■ PROMPT:
Omitting every picture, copy the lines from the one that contains "Instruction: Open alternativeapparel" through the last line of the records below, exactly and with nothing added.

■ DATA:
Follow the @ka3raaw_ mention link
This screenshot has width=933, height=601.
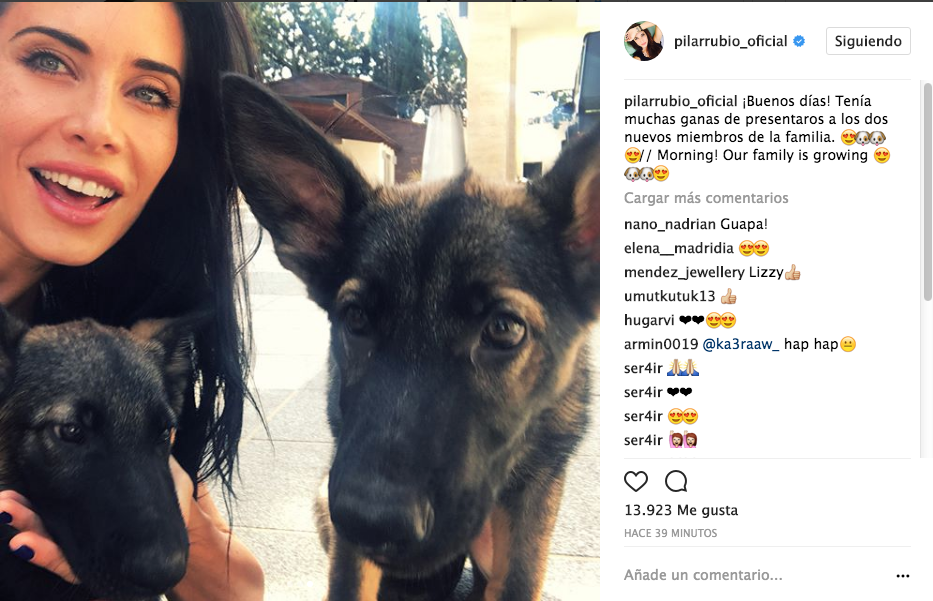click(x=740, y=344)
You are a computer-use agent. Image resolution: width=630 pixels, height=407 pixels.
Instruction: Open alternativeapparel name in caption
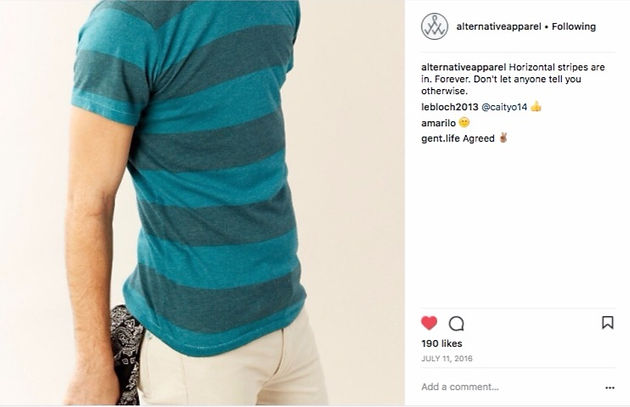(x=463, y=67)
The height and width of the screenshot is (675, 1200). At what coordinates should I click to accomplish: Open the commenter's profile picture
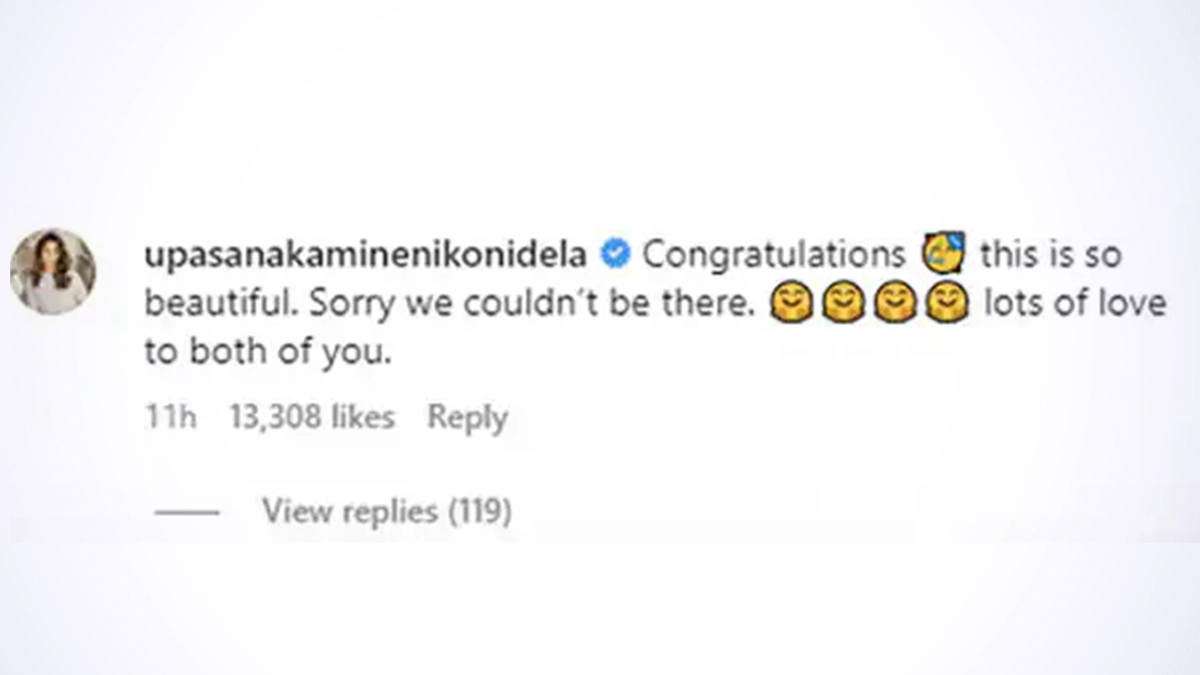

■ SOLUTION BELOW:
Instruction: Open alternativeapparel name in caption
(x=463, y=67)
The height and width of the screenshot is (675, 1200). At what coordinates should I click to accomplish: Open the commenter's profile picture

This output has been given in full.